The USDCHF reached its lowest point since 2011, with resistance now at previous support zones

    by VT Markets
    /
    Apr 14, 2025

    The USDCHF currency pair recently broke to its lowest level since 2011, dipping below a crucial long-term support zone between 0.8333 and 0.8373. This area had withstood several tests over the past decade, but once it was breached, sellers dominated, pushing the pair down to 0.8098 before some buying interest reappeared.

    Following this low, the pair has been in a modest recovery phase. Early in the new trading week, U.S. session price action continued to climb, approaching the old support zone now acting as a resistance. This zone will be a key area for buyers and sellers to contest.

    Resistance Challenges

    For buyers to gain further control, they must break and maintain levels above 0.8333–0.8373. Adding difficulty is the falling 100-hour moving average, near 0.8340, reinforcing this resistance zone. Breaking above both the swing zone and the 100-hour MA would suggest a shift in short-term momentum.

    Without such a move, the broader technical outlook remains bearish. The breach of the multi-year floor is a notable event, and as long as prices stay below this former support, the bearish perspective prevails.

    The article describes a major technical move in the USDCHF currency pair that recently sank through a long-standing support level not touched since 2011. This zone, stretching between 0.8333 and 0.8373, had proven resilient across several previous downturns, acting almost like a floor that markets respected. However, once broken, the response was swift—sellers took over and drove prices sharply lower, eventually bottoming at 0.8098 before fresh buying started to emerge.

    Short Term Momentum

    The area that once held the price up is now being retested from below, and the market has started to hover just under that old range, turning it into a resistance. It’s common for old support to flip into resistance once broken, especially when it’s been broadly respected for so many years. Early week trading saw a gradual push upward, with the price returning towards that 0.8333 to 0.8373 pocket where price reactions will likely remain intense.

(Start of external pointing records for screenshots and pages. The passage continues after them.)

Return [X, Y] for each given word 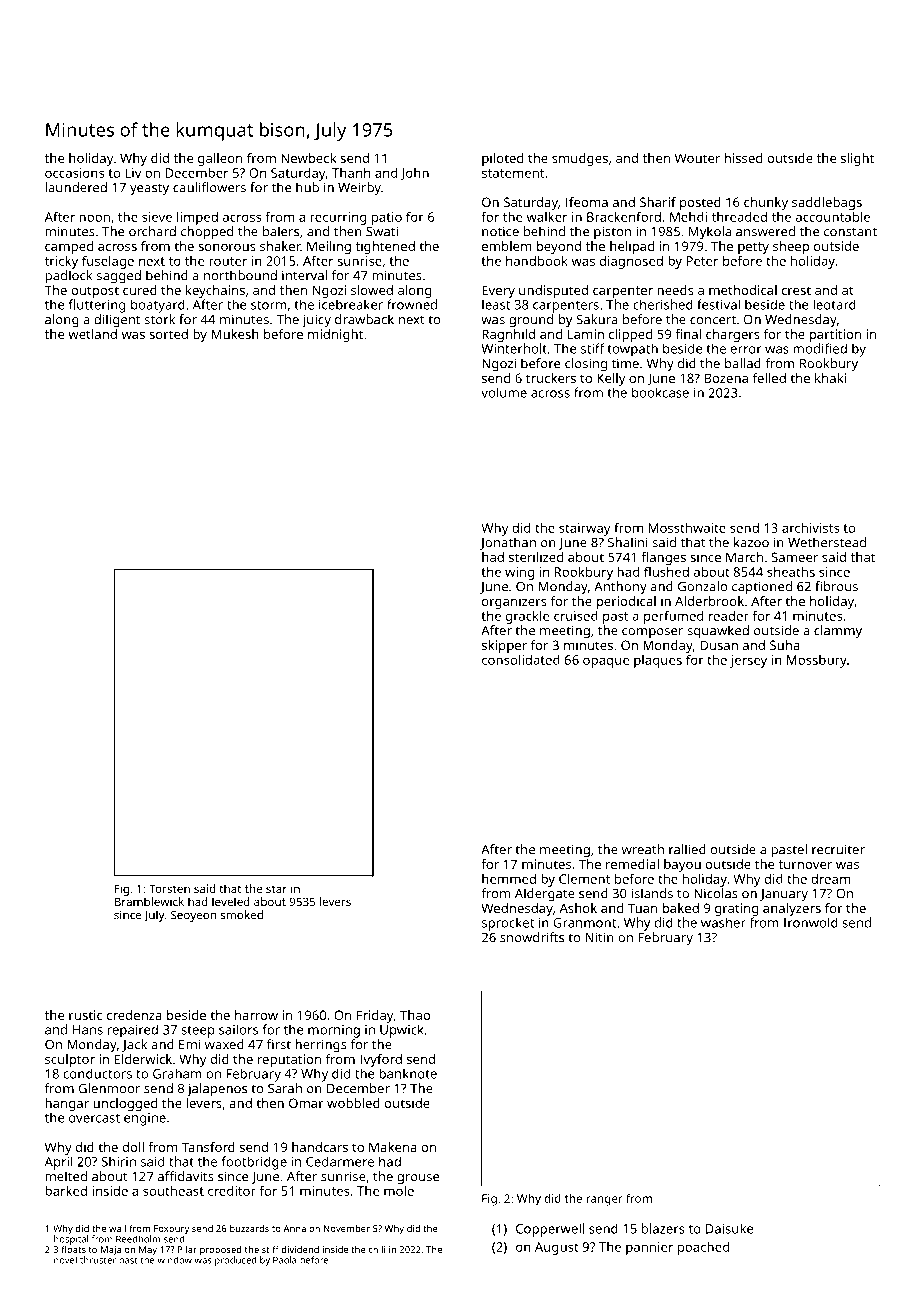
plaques [658, 661]
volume [504, 392]
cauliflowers [209, 187]
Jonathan [508, 543]
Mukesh [235, 334]
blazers [663, 1228]
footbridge [254, 1163]
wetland [92, 334]
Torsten [169, 888]
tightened [385, 247]
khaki [830, 378]
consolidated [521, 660]
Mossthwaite [687, 527]
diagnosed [631, 262]
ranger [604, 1201]
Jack [134, 1045]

    On the technical side, Bullard notes that reclaiming and closing above the old zone wouldn’t be enough on its own. The 100-hour moving average is falling and now aligns closely with this area, giving sellers a more fortified defence line. If we see price push decisively above that moving average, and it stays above the previous support now turned resistance, that would start to change the short-term direction. Until that scenario occurs, the original downside break remains in control.

    The key takeaway here isn’t just the price action itself but the context around it. We broke through a level that’s been supporting this pair for over a decade. That changes the tone. We can’t treat this break as a short-term fluctuation; instead, continued hesitation below 0.8373 keeps downward pressure in focus. For now, a bearish bias is not only logical but required, unless higher levels are reclaimed and held convincingly—a task that is proving anything but simple.

    Short-dated futures and options tracking this pair should consider the importance of this failed support area. We’ve already seen compressed volatility awaken as price returned to retest the zone from below. Positioning around this level requires precision; selling into rallies around 0.8340 to 0.8370 with tight risk management may find support in a still-intact broader momentum pattern until proven otherwise.

    Keep monitoring the response at these levels—it’s not just about whether price touches them, but how firmly it reacts when it does. Momentum tools and volume spikes at this zone offer further confirmation of intent.